## Assignment
Please set down, unchanged, each line from the one with "Task: Follow the AOSP sidebar link" to the final line of the data below, both included. Drop the pictures.

## Listed entries

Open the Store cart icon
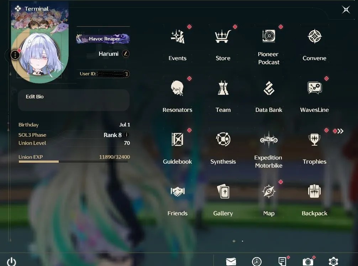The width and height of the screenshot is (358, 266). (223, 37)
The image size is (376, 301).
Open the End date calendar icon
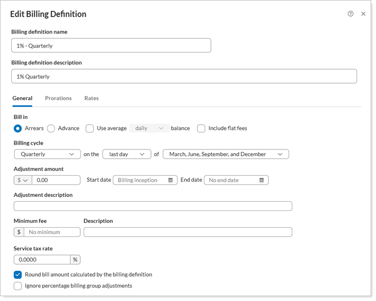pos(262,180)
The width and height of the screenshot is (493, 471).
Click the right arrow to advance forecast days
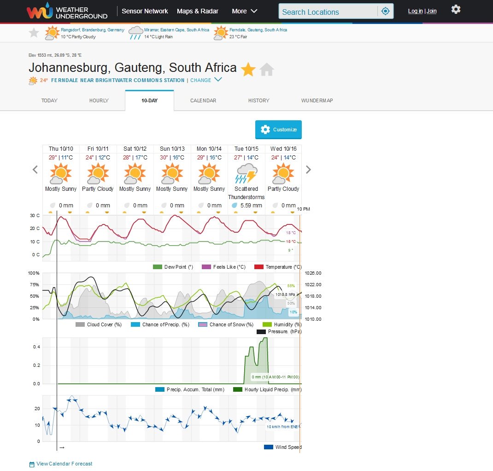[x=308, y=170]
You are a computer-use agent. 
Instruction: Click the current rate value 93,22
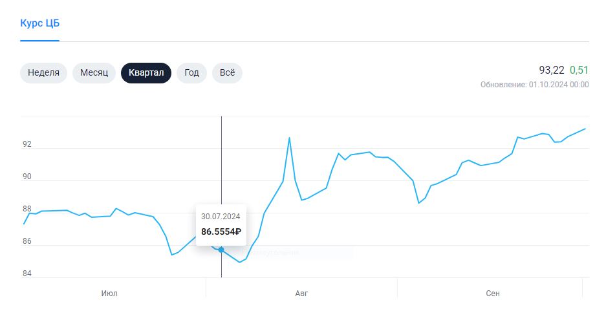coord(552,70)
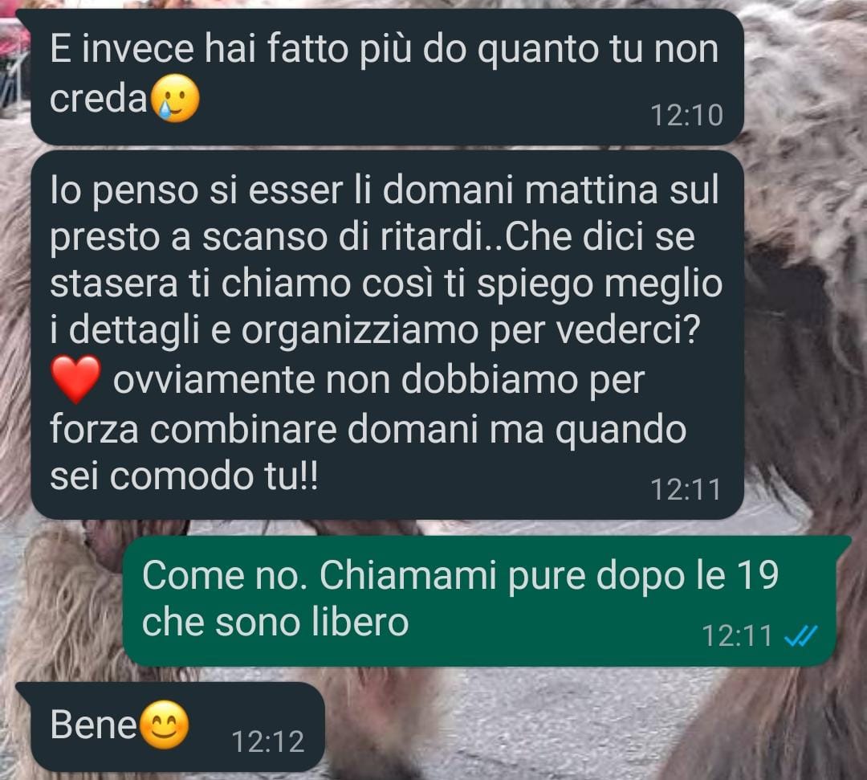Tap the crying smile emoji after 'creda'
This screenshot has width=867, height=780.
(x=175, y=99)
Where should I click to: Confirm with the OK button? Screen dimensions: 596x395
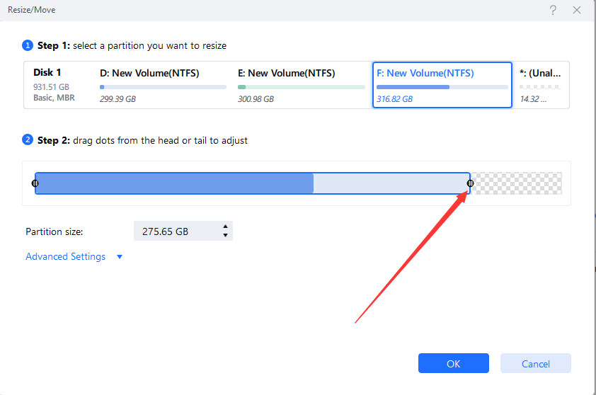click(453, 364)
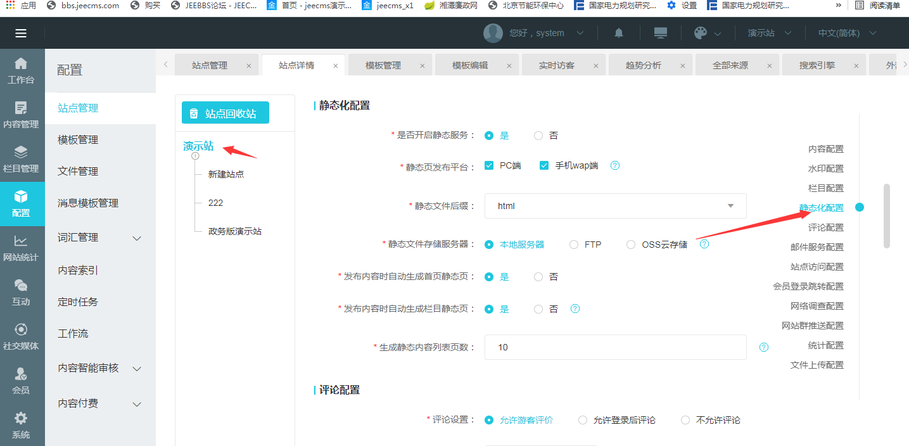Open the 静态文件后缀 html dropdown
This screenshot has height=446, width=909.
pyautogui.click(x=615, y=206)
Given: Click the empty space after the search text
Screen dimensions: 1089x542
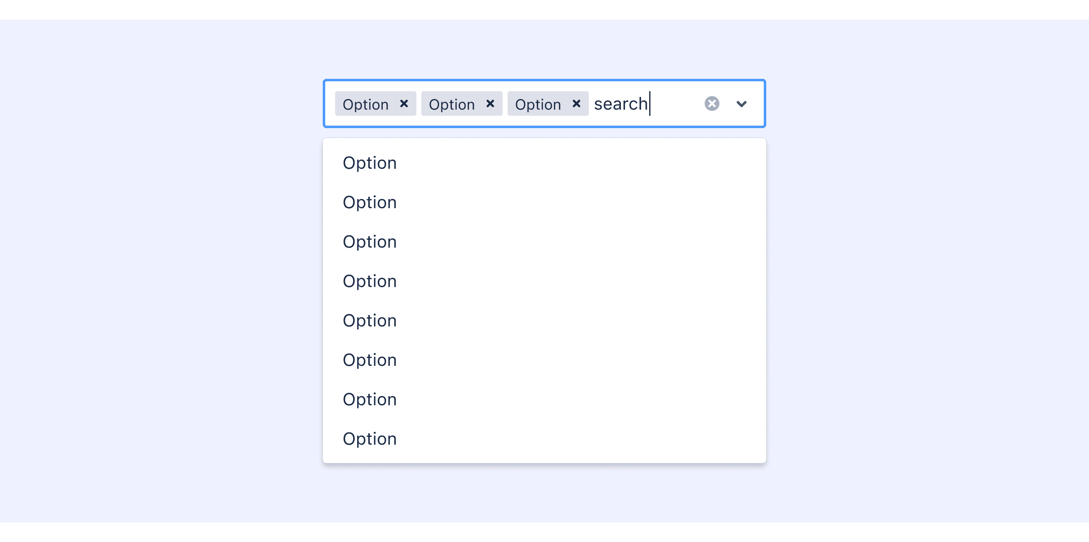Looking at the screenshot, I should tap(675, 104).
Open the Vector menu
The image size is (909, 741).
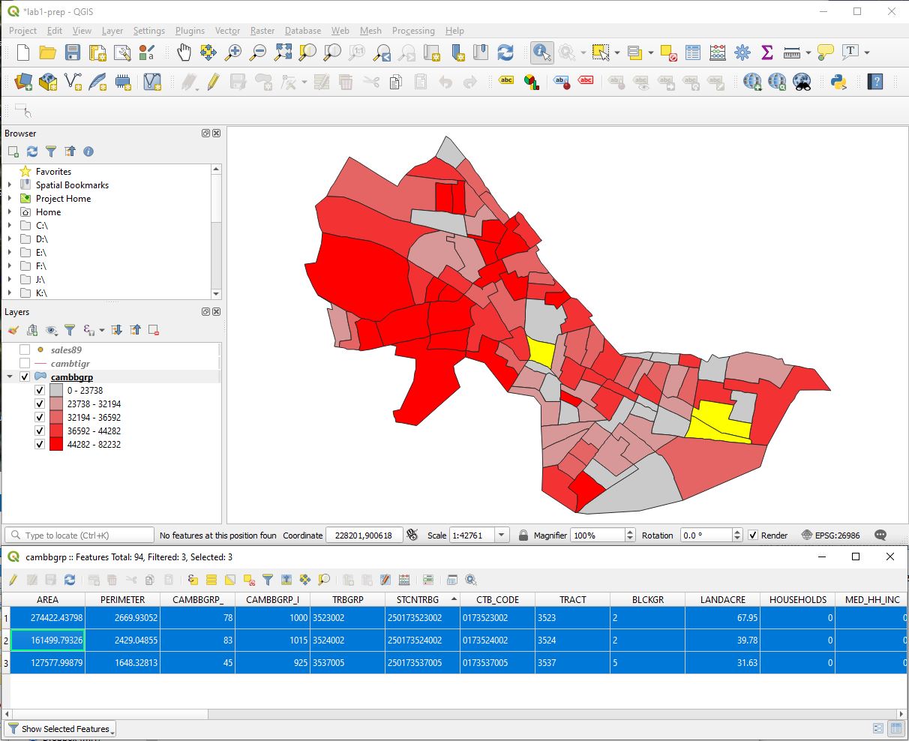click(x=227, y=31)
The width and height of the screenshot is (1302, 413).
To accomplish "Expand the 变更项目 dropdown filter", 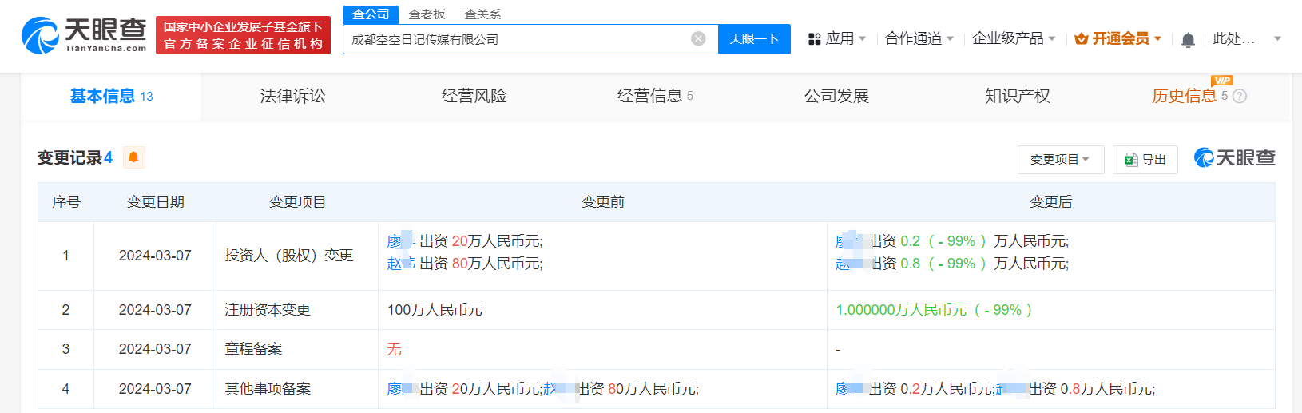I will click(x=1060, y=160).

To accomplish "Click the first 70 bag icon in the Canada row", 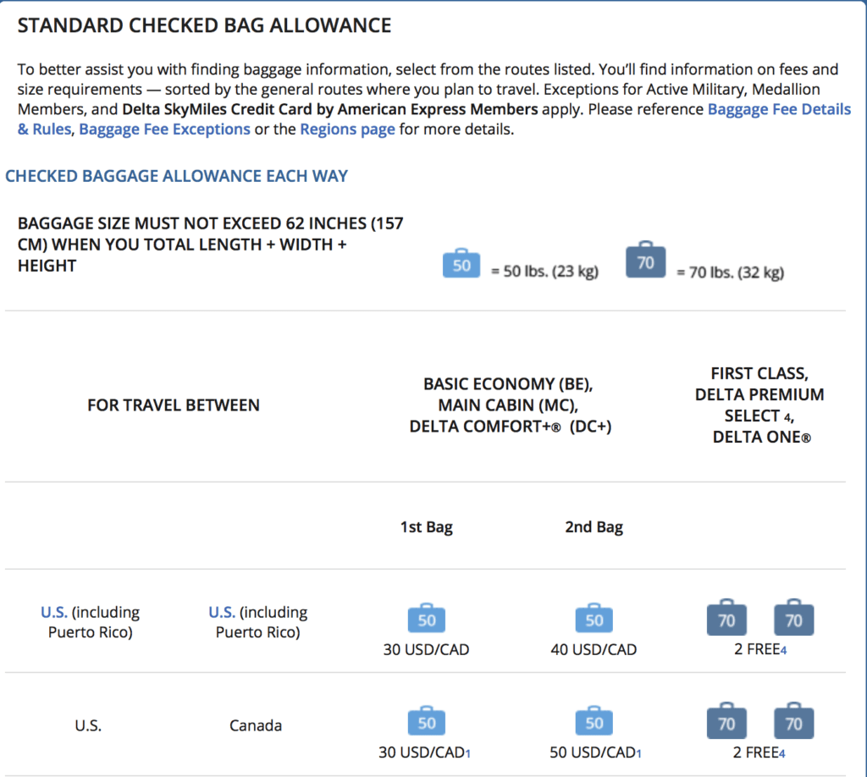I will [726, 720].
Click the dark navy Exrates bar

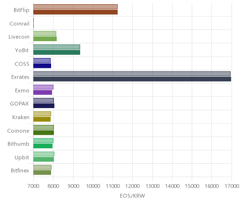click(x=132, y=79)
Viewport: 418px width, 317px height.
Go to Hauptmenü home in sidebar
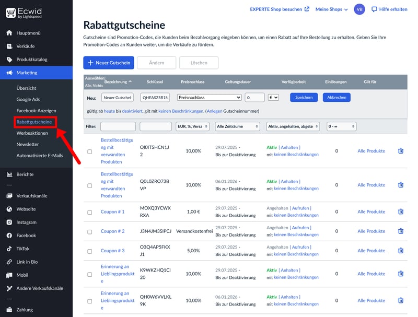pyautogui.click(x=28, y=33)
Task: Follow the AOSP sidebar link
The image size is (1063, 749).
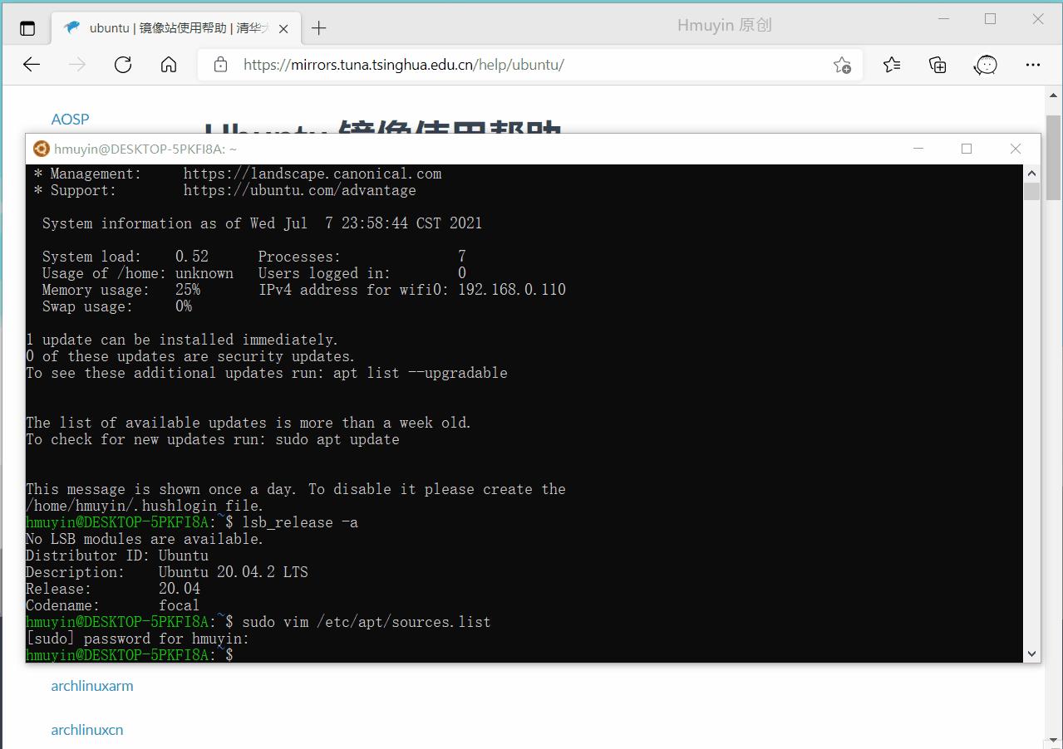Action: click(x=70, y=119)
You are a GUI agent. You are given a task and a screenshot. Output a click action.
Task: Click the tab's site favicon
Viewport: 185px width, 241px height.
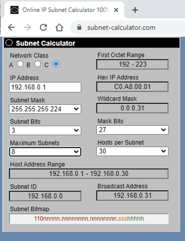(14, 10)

## Answer
Task: Follow the AOSP sidebar link
The image size is (1063, 749).
Action: click(x=70, y=119)
You are a GUI agent. You are given a task and a screenshot. Output a click action.
Task: Click the tab's site favicon
Viewport: 185px width, 241px height.
(14, 10)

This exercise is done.